在明德精算咨询公司合伙人蒋冠军看来,重疾险存在着险种单一、产品同质化、运营能力不足等问题。“重疾险唯一跟医疗行业发生关联的就是拿诊断证明,拿了诊断证明之后,你定额的赔钱就完了。”蒋冠军说,在健康险的几大细分险种中,医疗险未来会迎来很大的发展空间。
医疗险待爆发,数据是最大瓶颈
在近年来的多份政策文件中,都出现了“保险回归保障本源”的表述。而在当前的保障格局里,医疗险能够填补医保与重疾之间的保障空白,是市场和政策都共同期待和努力的方向。
随着人口老龄化,医疗健康支出增加,患者医疗费用中自费部分不断上涨,医疗费用支出压力加大。而目前健康险市场主流产品基本以重疾保险为主,大部分人保障并未达到重疾程度。因此,在医保之上,重疾之下,保障出现了断层和空白的情况,医疗险发展空间可想而知。近年来,“百万医疗险”正是切中了这一空白,凭借此优势,深受市场欢迎,从中我们也可看出市场对医疗保障的真实需求。

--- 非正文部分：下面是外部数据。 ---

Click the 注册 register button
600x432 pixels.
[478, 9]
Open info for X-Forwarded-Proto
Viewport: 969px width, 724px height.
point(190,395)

但是,就目前行业里存在的问题来看,医疗险却是一块啃不动的大蛋糕。现在核心的医疗数据和医保数据还掌握在相应的监管方手中,处于高度监管中,医疗险如果没有这些数据,很难去做产品的精算和风控。
医疗险有三大风控技术门类:健康促进(不进入慢病)、慢病管理(不恶化)、管理式医疗(管理医疗服务)。这三类涉及到几百个风险点,经营难度可想而知。在汤子欧看来,医疗险的承保难度非常巨大,中国现在几乎没有任何商保公司有足够的风控能力。
能力的不足,就自然带来了风险的增加。据本文采访的多位行业人士透露,绝大多数商保公司在医疗险的经营部分都是亏损的,而经营的主要原因是为了先占有市场,和医保搞好合作关系。有朝一日医疗数据开发给商保公司后,那么它们将能够快速盈利。
在医疗数据部分,据张晓耀介绍,之前曾尝试通过直连医院和第三方平台采集的数据来支持精细化运营,但在实际落地中,除了搭建数据通道的成本比较高以外,还存在各医院和平台数据标准的不一致的问题,这就要求投入更多的人力对数据进行整理、清洗、标准化,导致成本激增。“花了大代价取回来的数据并不能很好的支持精细化运营和管理”。